Im Siegerland vermisst der 20-jährige Student den Rhein

Oliver Wurmbach erzählt von Kindergarten- und Schulzeiten, vom Spielen auf der Straße und vom Spielplatz in der Nähe. In der Natur ist er aufgewachsen, wie er selbst sagt.

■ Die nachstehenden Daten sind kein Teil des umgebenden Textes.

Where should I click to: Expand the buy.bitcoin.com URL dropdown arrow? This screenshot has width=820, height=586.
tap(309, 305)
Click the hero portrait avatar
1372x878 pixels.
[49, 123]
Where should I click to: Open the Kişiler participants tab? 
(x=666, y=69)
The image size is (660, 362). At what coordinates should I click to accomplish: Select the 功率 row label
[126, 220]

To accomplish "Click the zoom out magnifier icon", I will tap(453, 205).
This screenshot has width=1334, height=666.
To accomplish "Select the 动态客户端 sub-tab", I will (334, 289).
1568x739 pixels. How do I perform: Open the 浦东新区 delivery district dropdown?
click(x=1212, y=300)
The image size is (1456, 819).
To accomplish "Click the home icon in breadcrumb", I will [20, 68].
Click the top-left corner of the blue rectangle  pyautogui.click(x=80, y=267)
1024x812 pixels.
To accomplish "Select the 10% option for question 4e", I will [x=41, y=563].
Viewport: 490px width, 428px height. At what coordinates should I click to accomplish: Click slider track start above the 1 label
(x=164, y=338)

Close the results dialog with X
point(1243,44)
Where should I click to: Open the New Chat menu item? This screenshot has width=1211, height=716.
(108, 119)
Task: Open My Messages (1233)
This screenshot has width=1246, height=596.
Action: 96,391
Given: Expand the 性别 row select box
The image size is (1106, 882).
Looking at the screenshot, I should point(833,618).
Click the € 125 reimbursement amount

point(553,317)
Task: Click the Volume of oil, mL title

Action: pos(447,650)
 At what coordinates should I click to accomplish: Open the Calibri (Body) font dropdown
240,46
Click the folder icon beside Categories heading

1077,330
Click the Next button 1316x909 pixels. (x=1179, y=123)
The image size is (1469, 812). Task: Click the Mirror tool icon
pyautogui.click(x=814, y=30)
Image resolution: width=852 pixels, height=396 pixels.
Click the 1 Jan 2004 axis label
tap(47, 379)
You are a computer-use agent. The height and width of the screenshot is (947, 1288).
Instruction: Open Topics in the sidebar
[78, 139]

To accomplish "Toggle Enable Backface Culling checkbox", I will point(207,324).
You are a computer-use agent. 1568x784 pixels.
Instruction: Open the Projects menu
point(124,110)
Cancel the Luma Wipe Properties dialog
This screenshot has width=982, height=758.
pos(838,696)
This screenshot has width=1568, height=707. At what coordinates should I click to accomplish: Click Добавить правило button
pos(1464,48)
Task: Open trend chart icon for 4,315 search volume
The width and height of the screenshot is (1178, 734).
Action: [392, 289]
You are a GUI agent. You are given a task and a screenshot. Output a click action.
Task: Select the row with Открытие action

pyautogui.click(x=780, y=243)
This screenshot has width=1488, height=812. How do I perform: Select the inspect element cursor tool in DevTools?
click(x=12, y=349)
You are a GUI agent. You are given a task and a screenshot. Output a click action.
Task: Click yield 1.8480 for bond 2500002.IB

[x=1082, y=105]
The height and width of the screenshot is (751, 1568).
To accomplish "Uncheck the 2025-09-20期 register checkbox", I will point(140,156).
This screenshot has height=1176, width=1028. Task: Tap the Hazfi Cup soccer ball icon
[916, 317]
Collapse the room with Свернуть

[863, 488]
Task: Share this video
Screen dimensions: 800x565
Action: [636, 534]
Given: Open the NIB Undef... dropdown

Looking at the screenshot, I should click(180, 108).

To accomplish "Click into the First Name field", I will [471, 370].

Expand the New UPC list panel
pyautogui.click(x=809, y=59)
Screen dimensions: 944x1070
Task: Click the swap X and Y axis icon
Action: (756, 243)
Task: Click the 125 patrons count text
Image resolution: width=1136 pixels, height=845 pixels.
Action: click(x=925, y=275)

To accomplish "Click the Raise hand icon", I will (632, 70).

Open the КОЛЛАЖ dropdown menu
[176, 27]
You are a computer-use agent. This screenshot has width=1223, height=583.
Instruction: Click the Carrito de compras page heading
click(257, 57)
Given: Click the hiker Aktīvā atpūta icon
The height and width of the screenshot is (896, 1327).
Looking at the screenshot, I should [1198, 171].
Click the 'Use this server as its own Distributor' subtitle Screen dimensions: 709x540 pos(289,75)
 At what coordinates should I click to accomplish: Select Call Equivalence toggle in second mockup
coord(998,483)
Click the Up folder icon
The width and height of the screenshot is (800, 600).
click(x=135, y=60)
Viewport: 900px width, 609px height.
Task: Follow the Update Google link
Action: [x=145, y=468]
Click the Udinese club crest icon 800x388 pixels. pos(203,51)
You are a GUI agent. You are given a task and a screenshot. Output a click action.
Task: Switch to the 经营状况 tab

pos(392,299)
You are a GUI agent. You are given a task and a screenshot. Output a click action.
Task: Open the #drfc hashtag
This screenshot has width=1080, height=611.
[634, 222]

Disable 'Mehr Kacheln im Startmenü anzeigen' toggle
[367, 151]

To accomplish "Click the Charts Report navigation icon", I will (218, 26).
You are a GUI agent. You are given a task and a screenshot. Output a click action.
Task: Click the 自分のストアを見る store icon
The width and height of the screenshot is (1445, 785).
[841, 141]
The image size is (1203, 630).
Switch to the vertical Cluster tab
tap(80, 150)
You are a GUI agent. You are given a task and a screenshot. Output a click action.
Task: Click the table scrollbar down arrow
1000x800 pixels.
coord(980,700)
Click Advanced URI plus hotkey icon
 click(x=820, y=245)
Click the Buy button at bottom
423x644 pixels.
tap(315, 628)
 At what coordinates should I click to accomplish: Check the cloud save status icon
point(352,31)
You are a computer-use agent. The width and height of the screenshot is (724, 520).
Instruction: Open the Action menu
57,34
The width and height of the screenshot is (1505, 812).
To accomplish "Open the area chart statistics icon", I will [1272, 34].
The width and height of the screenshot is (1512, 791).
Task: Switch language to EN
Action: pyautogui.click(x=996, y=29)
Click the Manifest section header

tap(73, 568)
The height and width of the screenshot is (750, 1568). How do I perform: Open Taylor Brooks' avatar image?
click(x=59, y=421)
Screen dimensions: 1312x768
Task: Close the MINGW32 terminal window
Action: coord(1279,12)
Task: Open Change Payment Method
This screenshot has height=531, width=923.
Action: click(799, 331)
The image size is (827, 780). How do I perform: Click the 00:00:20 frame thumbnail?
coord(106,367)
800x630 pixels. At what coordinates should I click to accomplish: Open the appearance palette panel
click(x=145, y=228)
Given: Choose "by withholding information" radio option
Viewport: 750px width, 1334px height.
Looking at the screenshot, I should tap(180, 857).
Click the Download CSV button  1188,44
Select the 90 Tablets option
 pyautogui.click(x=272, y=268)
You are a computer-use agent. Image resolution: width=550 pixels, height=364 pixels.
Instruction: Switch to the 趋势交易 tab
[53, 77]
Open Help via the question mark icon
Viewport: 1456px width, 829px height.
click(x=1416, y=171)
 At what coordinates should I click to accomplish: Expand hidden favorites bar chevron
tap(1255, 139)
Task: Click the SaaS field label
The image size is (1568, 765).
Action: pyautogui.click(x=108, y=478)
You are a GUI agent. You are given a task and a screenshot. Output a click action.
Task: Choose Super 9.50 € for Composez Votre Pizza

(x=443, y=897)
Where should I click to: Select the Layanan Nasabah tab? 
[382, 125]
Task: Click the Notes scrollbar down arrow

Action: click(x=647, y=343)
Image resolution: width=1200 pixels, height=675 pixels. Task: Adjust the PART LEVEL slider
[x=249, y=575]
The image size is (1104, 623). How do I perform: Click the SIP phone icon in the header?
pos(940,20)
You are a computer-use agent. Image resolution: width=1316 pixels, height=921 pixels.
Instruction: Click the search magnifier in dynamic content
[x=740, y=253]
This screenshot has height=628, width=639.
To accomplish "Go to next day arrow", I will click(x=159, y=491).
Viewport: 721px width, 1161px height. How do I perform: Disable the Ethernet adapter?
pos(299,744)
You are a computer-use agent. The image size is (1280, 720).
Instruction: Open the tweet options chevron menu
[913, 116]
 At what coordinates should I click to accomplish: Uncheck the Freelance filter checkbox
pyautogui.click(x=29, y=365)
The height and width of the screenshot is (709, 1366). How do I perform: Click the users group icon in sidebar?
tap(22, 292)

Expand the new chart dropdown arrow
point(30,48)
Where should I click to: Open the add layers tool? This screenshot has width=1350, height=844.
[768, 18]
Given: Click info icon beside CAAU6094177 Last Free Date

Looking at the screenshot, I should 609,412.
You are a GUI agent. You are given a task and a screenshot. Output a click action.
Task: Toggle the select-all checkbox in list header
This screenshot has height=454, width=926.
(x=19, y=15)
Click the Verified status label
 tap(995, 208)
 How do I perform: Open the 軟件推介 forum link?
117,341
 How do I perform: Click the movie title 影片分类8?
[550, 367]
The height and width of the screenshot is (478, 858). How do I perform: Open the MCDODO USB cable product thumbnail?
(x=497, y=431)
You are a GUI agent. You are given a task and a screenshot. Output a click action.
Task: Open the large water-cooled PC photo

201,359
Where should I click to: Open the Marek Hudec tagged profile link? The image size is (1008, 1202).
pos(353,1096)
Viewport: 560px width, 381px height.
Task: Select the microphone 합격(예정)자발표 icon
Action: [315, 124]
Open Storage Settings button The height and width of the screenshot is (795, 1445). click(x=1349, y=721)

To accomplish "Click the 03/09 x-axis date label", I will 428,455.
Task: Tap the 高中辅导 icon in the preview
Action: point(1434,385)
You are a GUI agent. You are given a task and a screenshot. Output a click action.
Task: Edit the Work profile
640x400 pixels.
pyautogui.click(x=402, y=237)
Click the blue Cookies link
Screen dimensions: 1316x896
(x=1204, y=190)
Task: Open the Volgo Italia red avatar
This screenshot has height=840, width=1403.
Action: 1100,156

Noch heute mag er es, im Grünen zu sein. „Es ist schön, wenn man in Bonn einsteigt, diese großstädtische Luft mitnimmt und hier aussteigt und einen tiefen Atemzug nimmt.“ Die Bank nebenan wird frei. Oliver Wurmbach wechselt den Platz, weil von dort der Blick noch weiter ins Tal geht.

Hintergrund Was er im Siegerland vermisst, ist der Rhein. Und vielleicht der Eindruck von Weite. Bonn, das sei jetzt seine zweite Heimat geworden. Nach Kreuztal will er irgendwann wieder zurückkehren. Ein Ort, wie er sagt, an dem andere Urlaub machen würden, ein Ort zur Erholung.

„Ich bin aus dem Siegerland weggezogen, weil ich mir gesagt habe, dass ich etwas Neues sehen möchte“, sagt er. Später will er wieder im Haus seiner Eltern wohnen. „Wenn es das Kreuztal bleibt, das ich kenne und in gewisser Weise liebe, dann komme ich gerne wieder hier her zurück“, verspricht er.